** Begin Excerpted records **

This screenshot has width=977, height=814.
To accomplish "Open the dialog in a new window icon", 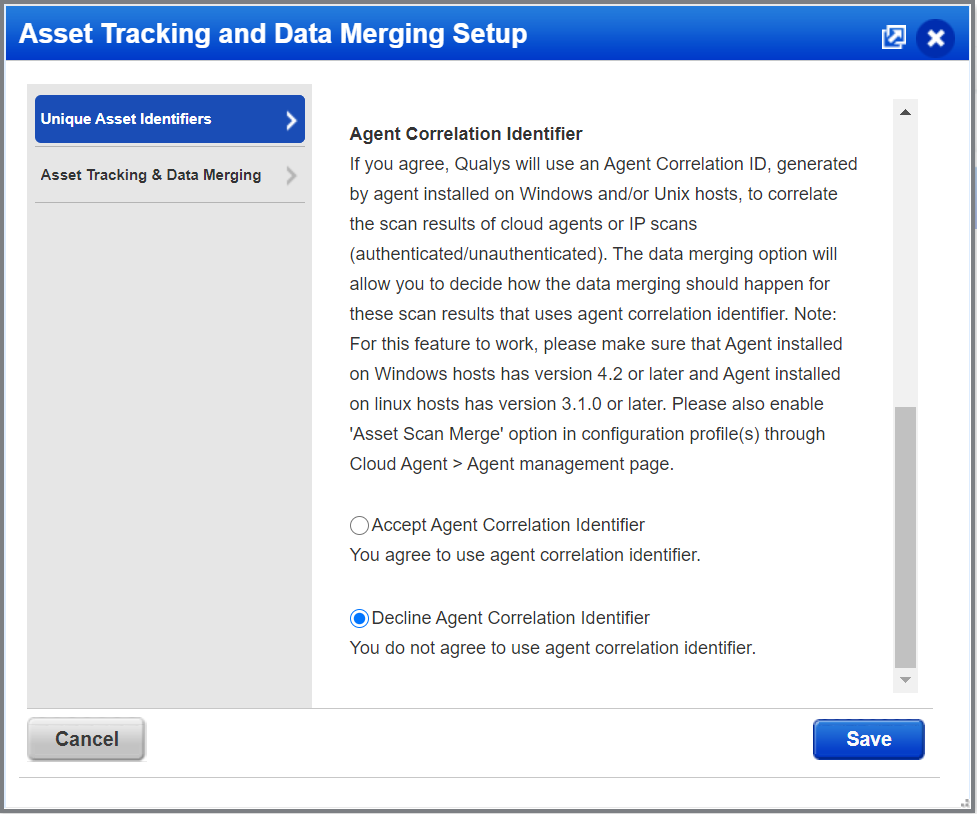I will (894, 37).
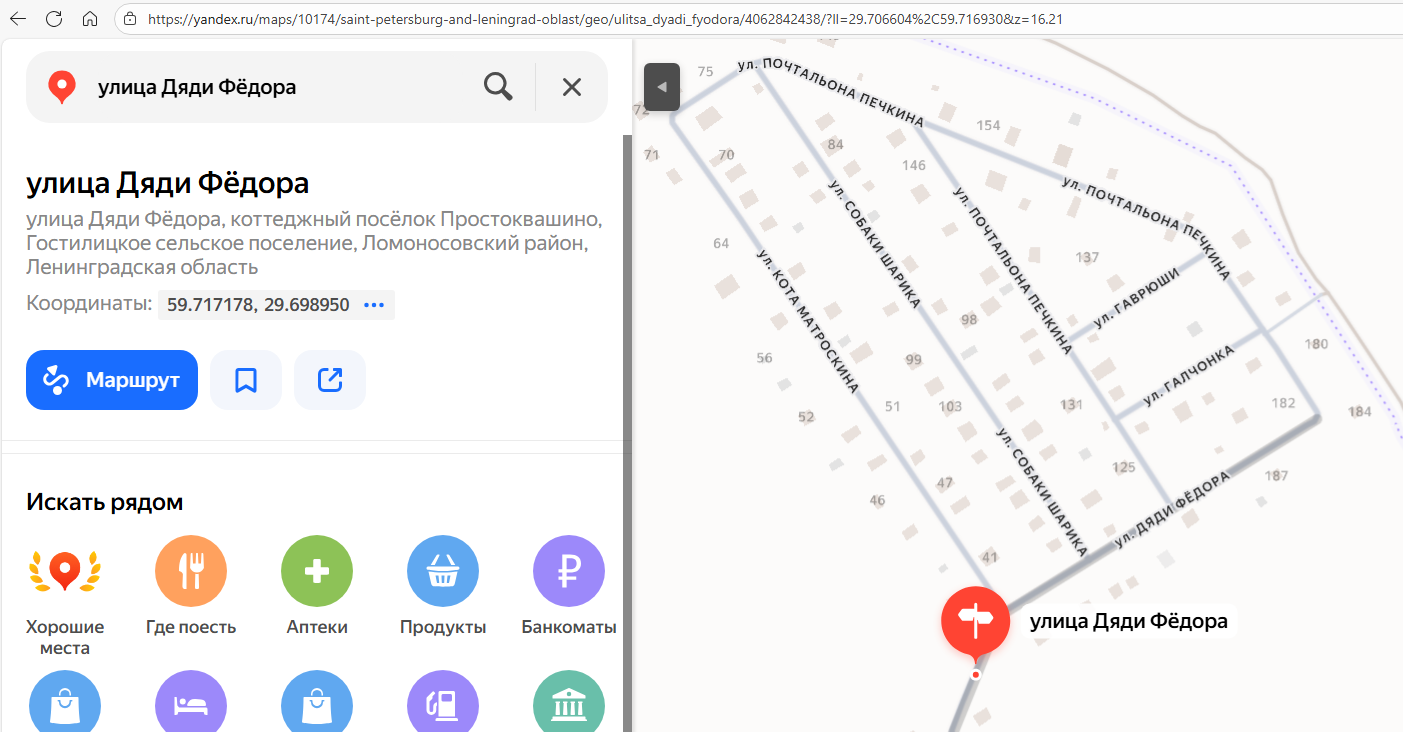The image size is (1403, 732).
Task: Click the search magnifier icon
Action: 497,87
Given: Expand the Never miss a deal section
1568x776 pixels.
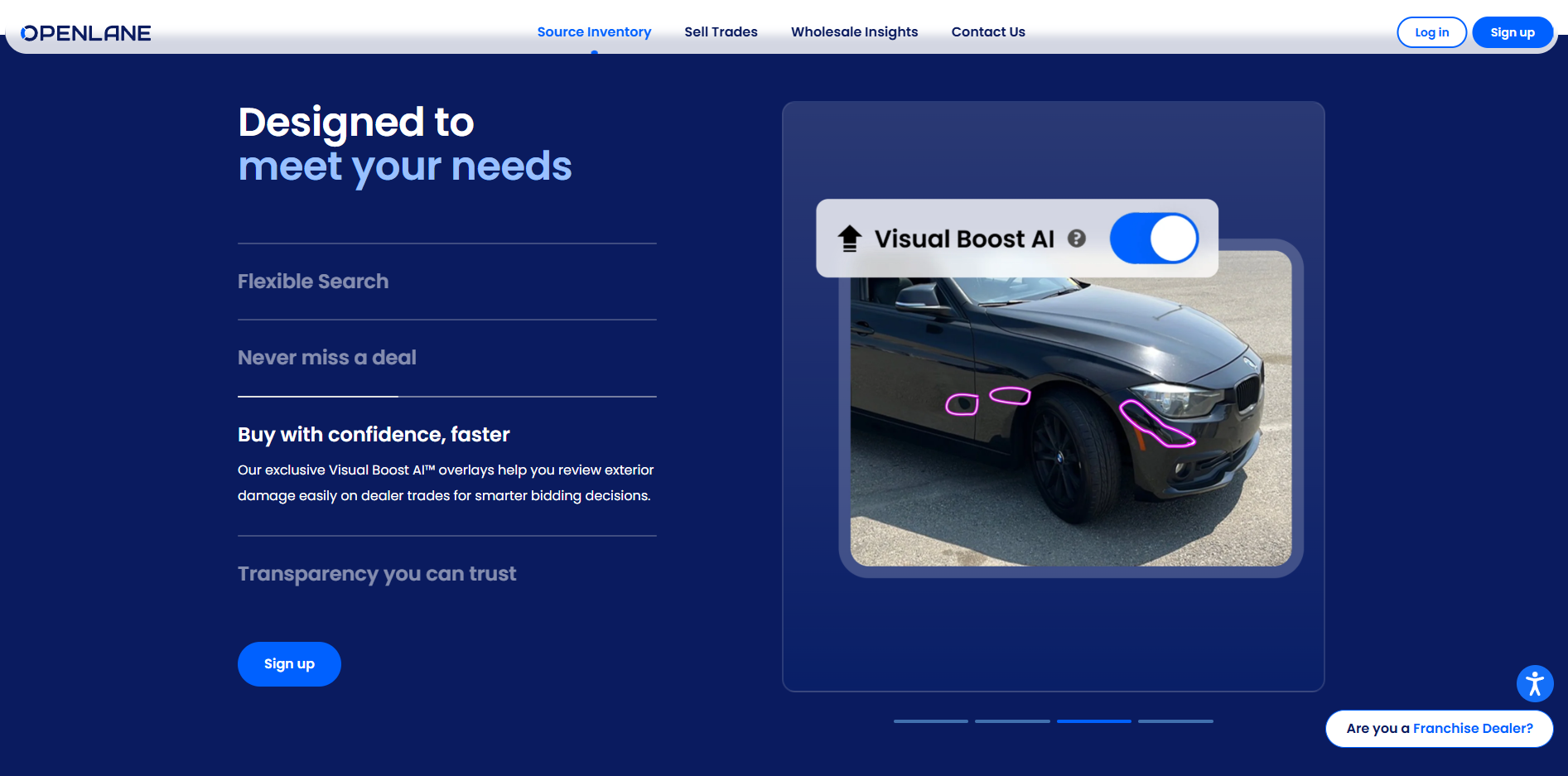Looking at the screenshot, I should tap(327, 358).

** End Excerpted records **
** Begin Excerpted records **

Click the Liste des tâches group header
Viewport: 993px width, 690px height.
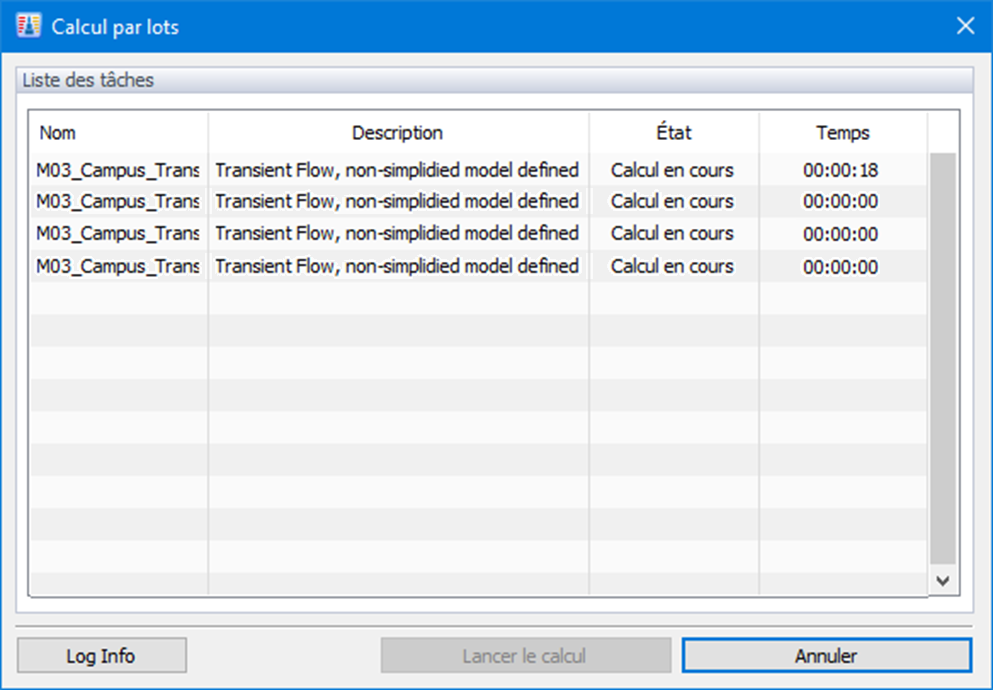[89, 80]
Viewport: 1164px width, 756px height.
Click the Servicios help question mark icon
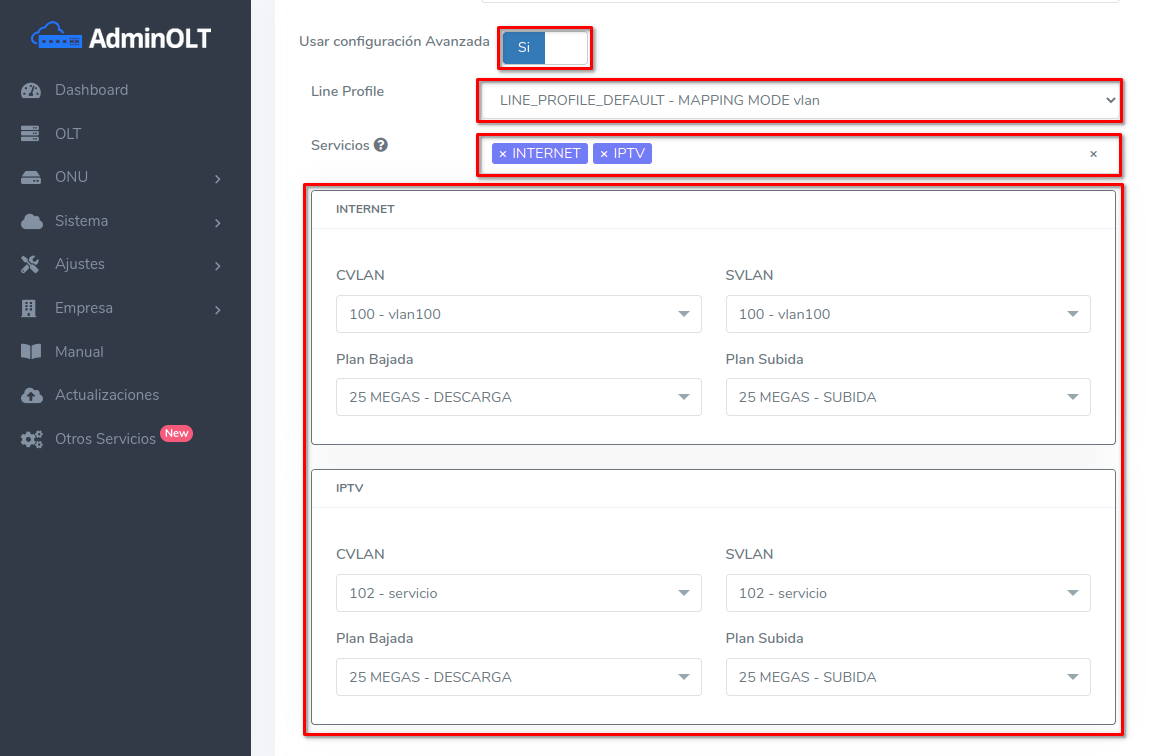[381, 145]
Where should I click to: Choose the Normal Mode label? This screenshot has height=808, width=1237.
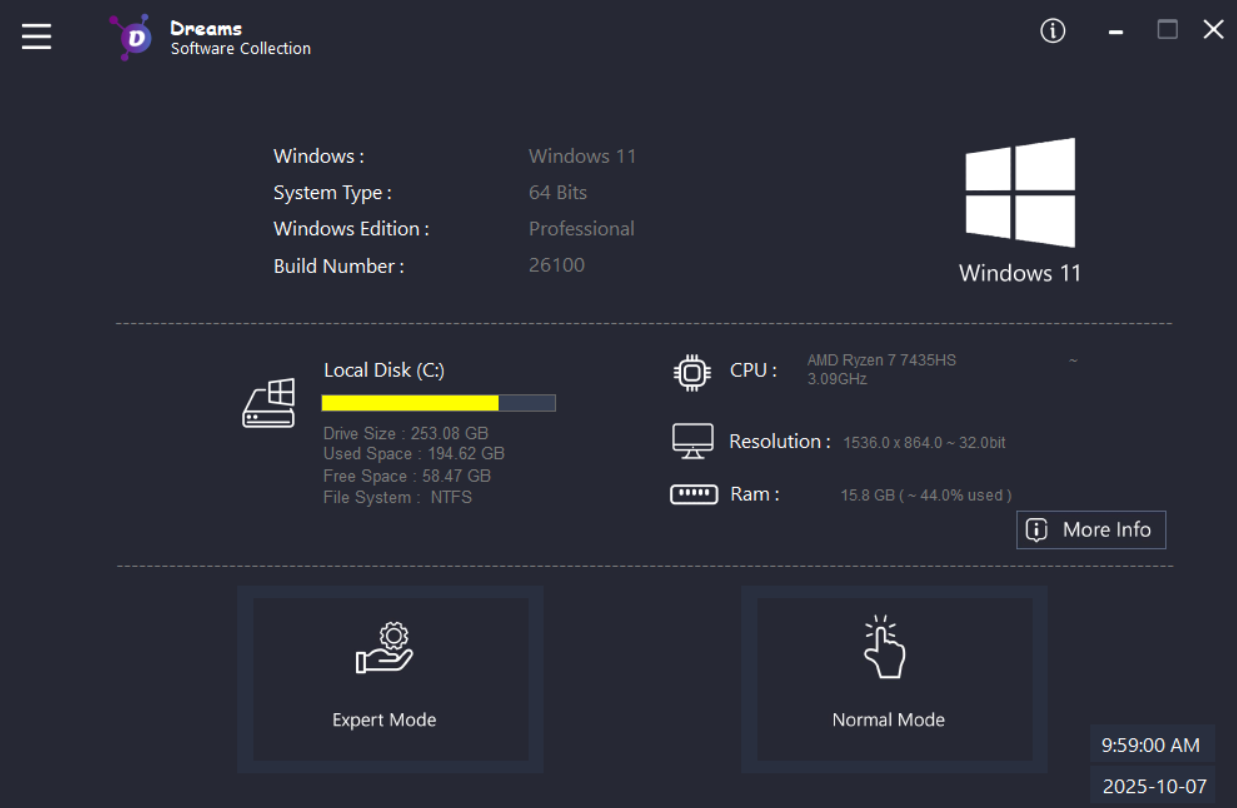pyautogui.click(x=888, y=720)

** End Excerpted records **
** Begin Excerpted records **

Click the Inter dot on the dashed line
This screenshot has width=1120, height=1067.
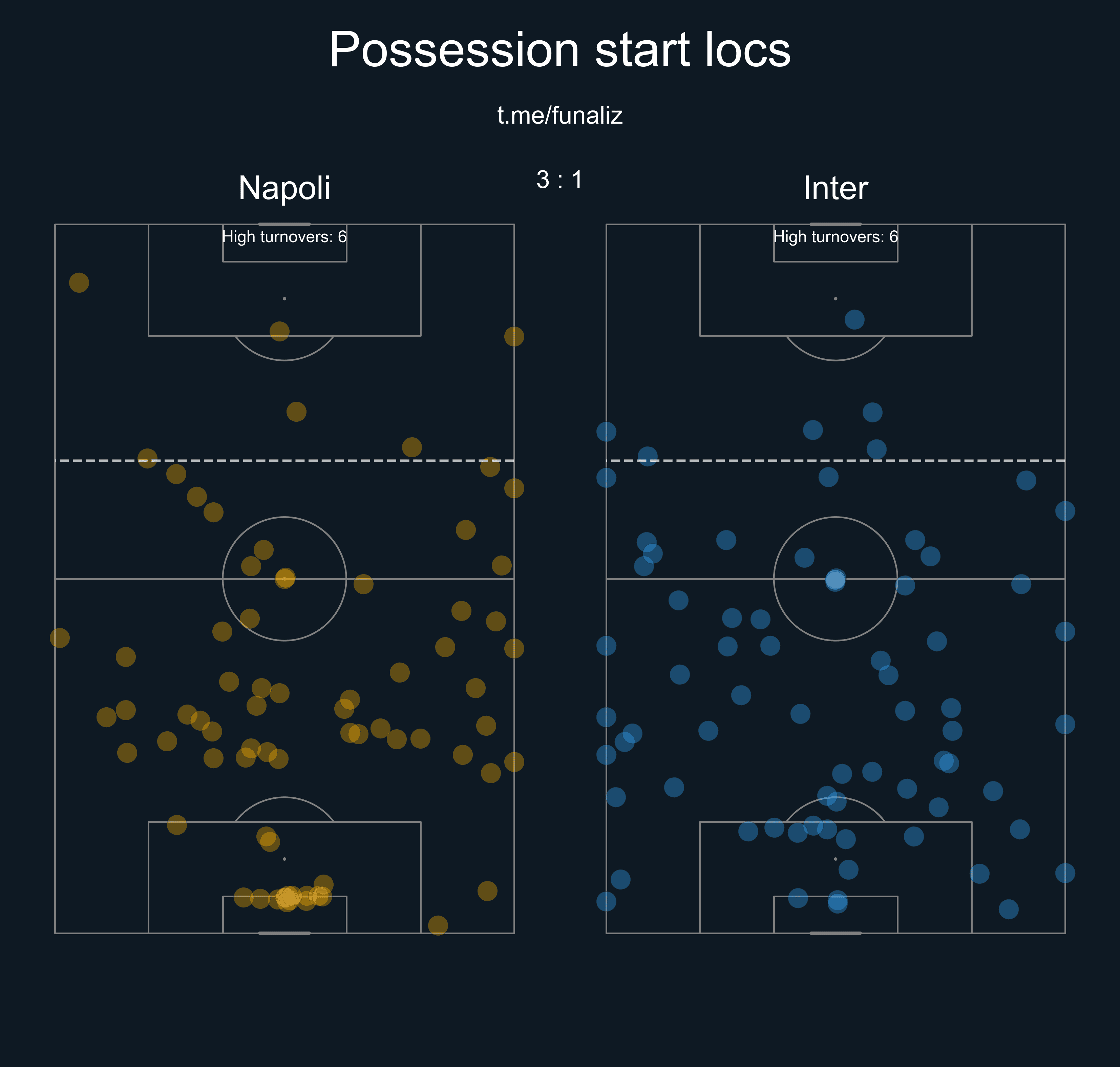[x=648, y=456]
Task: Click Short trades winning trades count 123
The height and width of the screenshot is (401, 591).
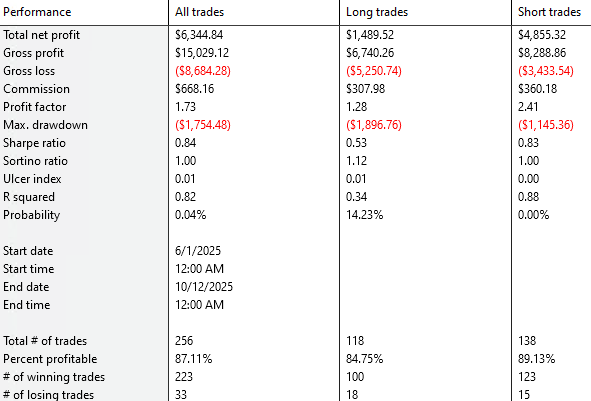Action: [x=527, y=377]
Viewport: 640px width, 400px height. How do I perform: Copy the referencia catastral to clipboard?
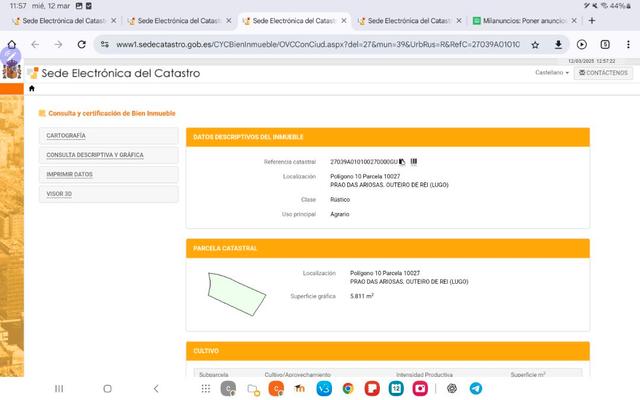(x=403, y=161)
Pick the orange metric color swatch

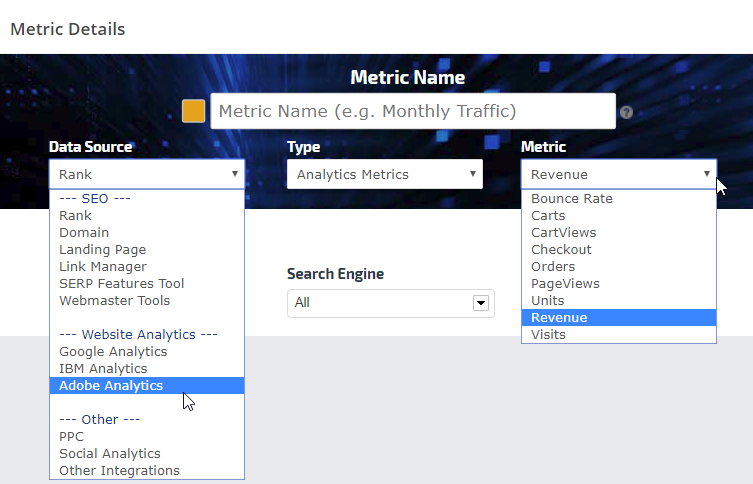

** End Excerpted records **

Can you copy the lines from the one with "Viewport: 640px width, 400px" to the one with "Pick the orange metric color swatch", including both, and leave the pictures out?

## [Answer for this exercise]
Viewport: 640px width, 400px height. How do I perform: Copy the referencia catastral to clipboard?
(x=403, y=161)
Pick the orange metric color swatch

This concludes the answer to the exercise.